Despite its extreme volatility, Bitcoin emerges as a disruptive option for retirement planning while inflation erodes the purchasing power of traditional pensions throughout the developed world. Over the last 4-year period, the asset is still up 166.7%.

So, is it still possible to retire with BTC? It always depends on the price trajectory. We review the projections from major banks, how many BTC you need to retire, and the risks of the five-year plan.

How Much Bitcoin Do You Need to Retire in the Coming Years?

To retire with Bitcoin in the next five years, an investor would need between 2 and 5 BTC, depending on the asset’s price and the withdrawal rule applied. These projections are based on the standard portfolio calculation to generate $100,000 annually, adjusted for inflation.

The most discussed projection comes from VanEck. Matthew Sigel, head of digital assets research at the firm, recently declared that Bitcoin could reach $1 million by 2031. He described it as the firm’s base case, driven by demographic trends and sustained institutional buying.
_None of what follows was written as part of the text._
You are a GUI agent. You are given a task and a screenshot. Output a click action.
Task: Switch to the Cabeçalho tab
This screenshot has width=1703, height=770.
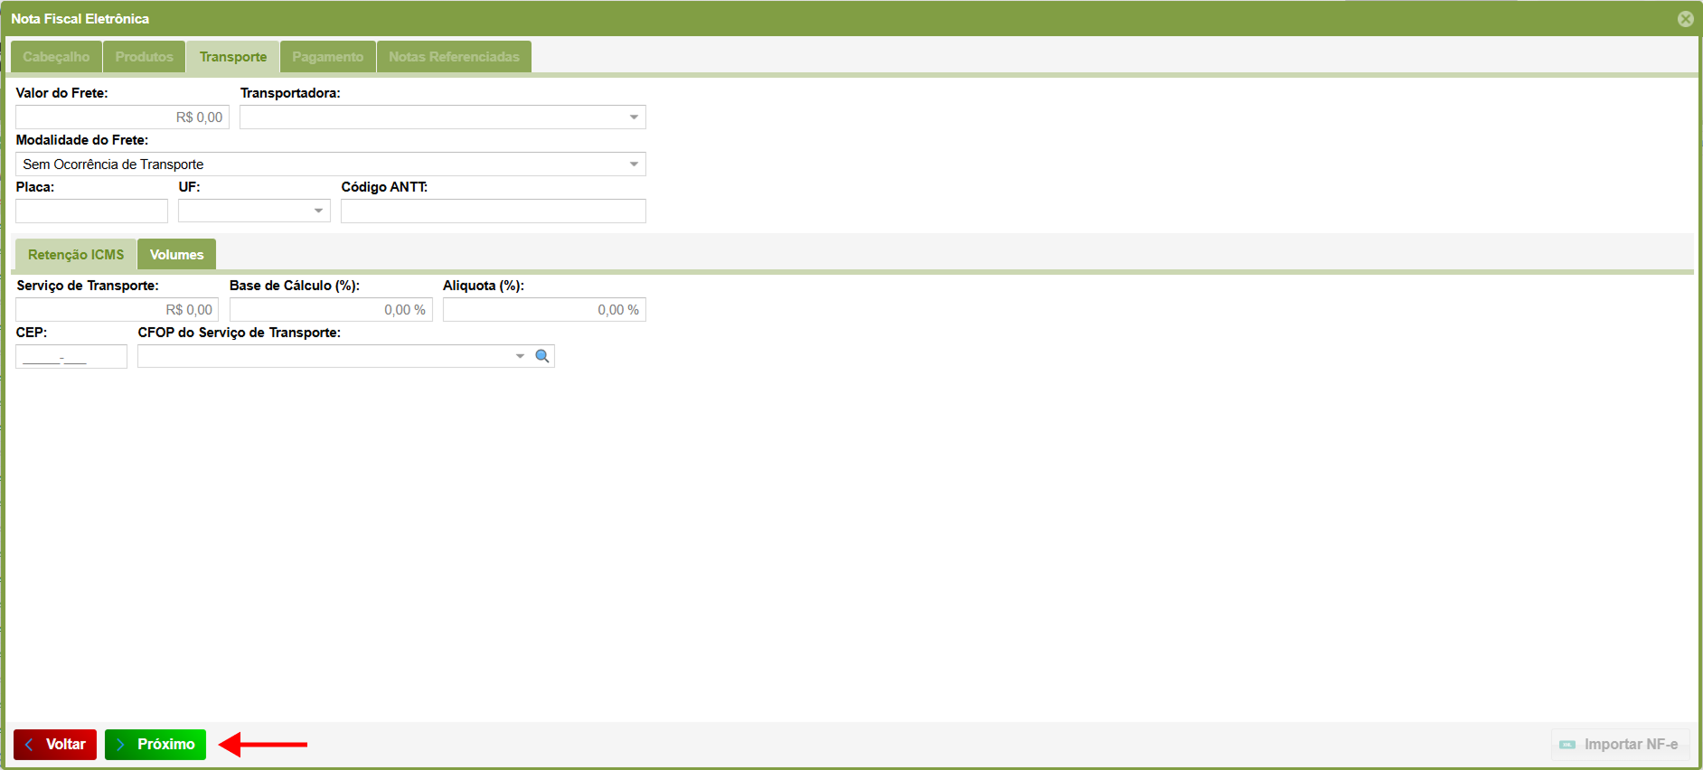56,57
Other banks handle more conservative but still bullish estimates. Standard Chartered, Bernstein, and Fundstrat place the asset between $120,000 and $ 250,000 by the end of 2026. For the long term, Michael Saylor projects $1 million while Cathie Wood at ARK Invest aims for $1,2 million dollars in 2030.

The 4% rule from the Trinity study serves as the initial reference for calculations. Applied to a traditional portfolio, an investor seeking $100,000 annually would need approximately $ 2.5 million accumulated.

If Bitcoin reaches $500,000 by 2030, 5 BTC would be enough to generate that income.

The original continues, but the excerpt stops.